--- Problem to work on ---
Convert the records in the stretch from the line containing "Where should I click to: Click the key" through the end of the records into a two-column CSV with the headers "prompt" and "response". Give one row per record, with its text and its answer each in a single quoted field and line breaks replaced by spaces.

--- Entries ---

○ ○ ○ ○

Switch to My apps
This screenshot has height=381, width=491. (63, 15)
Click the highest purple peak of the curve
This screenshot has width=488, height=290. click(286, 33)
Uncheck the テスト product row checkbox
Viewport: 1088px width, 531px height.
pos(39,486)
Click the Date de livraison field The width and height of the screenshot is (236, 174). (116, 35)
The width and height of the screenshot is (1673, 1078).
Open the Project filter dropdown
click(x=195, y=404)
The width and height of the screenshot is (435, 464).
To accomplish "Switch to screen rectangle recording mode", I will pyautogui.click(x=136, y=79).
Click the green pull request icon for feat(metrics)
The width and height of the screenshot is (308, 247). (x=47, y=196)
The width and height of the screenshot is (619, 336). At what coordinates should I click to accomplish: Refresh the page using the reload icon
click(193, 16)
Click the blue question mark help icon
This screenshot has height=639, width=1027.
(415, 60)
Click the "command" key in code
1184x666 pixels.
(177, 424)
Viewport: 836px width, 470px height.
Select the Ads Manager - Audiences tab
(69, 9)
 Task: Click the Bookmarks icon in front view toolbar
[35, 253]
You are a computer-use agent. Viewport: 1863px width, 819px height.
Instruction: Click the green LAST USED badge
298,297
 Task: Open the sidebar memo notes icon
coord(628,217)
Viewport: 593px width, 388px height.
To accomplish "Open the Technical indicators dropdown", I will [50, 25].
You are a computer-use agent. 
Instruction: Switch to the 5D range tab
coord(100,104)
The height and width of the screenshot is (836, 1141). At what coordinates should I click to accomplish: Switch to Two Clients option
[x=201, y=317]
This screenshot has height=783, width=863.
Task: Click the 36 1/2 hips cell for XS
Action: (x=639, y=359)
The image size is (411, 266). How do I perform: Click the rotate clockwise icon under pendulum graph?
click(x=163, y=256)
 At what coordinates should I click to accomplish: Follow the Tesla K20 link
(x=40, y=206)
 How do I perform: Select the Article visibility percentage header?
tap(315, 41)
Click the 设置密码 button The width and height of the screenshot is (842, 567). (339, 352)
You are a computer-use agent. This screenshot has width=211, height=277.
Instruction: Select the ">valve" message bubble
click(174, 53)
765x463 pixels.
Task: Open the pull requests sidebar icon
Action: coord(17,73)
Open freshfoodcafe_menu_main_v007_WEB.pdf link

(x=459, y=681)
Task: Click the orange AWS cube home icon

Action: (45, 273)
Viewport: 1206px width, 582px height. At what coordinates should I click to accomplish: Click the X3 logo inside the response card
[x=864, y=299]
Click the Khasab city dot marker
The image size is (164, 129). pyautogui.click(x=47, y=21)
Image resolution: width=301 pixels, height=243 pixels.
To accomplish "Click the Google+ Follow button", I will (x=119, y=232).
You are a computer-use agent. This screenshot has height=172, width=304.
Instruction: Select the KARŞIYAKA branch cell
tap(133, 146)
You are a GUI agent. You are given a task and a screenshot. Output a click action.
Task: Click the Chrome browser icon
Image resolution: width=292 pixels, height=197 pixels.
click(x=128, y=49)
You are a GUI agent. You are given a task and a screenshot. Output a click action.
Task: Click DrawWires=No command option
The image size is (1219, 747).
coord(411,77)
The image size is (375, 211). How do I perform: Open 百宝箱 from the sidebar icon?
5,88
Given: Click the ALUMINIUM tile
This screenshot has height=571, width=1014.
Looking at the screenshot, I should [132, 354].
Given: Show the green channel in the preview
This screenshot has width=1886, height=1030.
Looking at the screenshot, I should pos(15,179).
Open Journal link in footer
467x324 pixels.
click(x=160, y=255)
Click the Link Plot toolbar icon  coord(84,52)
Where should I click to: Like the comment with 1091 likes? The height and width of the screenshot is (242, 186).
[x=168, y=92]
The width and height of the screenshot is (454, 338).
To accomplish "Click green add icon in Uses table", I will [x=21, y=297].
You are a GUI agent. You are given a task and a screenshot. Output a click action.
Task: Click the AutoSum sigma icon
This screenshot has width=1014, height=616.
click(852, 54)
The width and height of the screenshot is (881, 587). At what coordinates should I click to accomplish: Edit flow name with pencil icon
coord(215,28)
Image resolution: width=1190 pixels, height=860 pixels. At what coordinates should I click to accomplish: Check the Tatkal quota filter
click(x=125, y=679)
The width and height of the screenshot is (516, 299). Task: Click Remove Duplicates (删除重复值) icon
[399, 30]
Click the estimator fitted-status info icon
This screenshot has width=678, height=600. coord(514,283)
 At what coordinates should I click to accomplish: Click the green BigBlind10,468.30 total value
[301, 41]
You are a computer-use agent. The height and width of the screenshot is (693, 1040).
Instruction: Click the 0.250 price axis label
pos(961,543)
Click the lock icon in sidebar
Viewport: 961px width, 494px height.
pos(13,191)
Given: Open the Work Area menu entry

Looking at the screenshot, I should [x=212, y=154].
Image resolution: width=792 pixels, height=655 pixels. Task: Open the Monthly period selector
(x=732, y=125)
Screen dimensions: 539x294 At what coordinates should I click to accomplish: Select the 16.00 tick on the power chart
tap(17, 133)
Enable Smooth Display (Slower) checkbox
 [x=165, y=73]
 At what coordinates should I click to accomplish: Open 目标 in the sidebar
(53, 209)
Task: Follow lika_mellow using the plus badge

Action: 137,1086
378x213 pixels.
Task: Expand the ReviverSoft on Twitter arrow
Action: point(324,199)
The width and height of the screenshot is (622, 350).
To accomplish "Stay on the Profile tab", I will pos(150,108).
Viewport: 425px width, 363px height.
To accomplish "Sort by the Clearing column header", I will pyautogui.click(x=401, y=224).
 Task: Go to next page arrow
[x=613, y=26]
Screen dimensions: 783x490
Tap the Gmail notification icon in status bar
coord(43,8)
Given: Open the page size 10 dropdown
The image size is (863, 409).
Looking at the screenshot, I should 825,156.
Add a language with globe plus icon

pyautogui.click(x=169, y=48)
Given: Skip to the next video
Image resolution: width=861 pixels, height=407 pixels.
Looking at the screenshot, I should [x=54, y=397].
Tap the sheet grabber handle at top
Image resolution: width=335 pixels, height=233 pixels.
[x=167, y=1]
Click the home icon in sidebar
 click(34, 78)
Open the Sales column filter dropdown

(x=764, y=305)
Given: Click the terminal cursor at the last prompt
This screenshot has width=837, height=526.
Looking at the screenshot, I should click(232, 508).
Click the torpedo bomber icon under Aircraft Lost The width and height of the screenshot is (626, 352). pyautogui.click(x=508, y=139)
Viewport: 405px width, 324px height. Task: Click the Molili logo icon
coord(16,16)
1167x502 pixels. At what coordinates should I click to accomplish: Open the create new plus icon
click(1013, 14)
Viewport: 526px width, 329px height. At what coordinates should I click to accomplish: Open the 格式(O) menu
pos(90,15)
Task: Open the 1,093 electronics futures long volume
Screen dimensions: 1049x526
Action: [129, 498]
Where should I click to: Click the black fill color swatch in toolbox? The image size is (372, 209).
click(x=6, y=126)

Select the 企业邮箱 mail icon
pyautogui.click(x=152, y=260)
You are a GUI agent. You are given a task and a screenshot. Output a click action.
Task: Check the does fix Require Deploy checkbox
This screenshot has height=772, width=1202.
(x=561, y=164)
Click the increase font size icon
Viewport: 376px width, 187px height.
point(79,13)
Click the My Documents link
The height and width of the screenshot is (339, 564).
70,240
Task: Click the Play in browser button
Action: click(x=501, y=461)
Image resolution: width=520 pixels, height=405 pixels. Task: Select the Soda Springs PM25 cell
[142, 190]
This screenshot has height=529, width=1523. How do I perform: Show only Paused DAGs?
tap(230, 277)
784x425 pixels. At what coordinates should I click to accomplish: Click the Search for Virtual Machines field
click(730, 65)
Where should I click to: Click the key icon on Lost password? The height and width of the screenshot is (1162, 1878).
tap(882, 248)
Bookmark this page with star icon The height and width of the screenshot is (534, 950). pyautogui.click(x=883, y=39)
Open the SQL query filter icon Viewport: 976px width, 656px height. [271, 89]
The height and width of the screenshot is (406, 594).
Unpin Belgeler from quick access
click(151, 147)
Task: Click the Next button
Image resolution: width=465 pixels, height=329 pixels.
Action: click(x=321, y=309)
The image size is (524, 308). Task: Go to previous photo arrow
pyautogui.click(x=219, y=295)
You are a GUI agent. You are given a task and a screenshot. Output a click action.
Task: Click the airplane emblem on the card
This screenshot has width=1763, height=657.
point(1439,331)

○ ○ ○ ○

--- Expected answer ---
prompt,response
"Where should I click to: Click the key icon on Lost password? The height and width of the screenshot is (1162, 1878).","tap(882, 248)"
"Bookmark this page with star icon The height and width of the screenshot is (534, 950).","pyautogui.click(x=883, y=39)"
"Open the SQL query filter icon Viewport: 976px width, 656px height.","[271, 89]"
"The height and width of the screenshot is (406, 594). Unpin Belgeler from quick access","click(151, 147)"
"Task: Click the Next button Image resolution: width=465 pixels, height=329 pixels.","Action: click(x=321, y=309)"
"The image size is (524, 308). Task: Go to previous photo arrow","pyautogui.click(x=219, y=295)"
"You are a GUI agent. You are given a task and a screenshot. Output a click action. Task: Click the airplane emblem on the card This screenshot has width=1763, height=657.","point(1439,331)"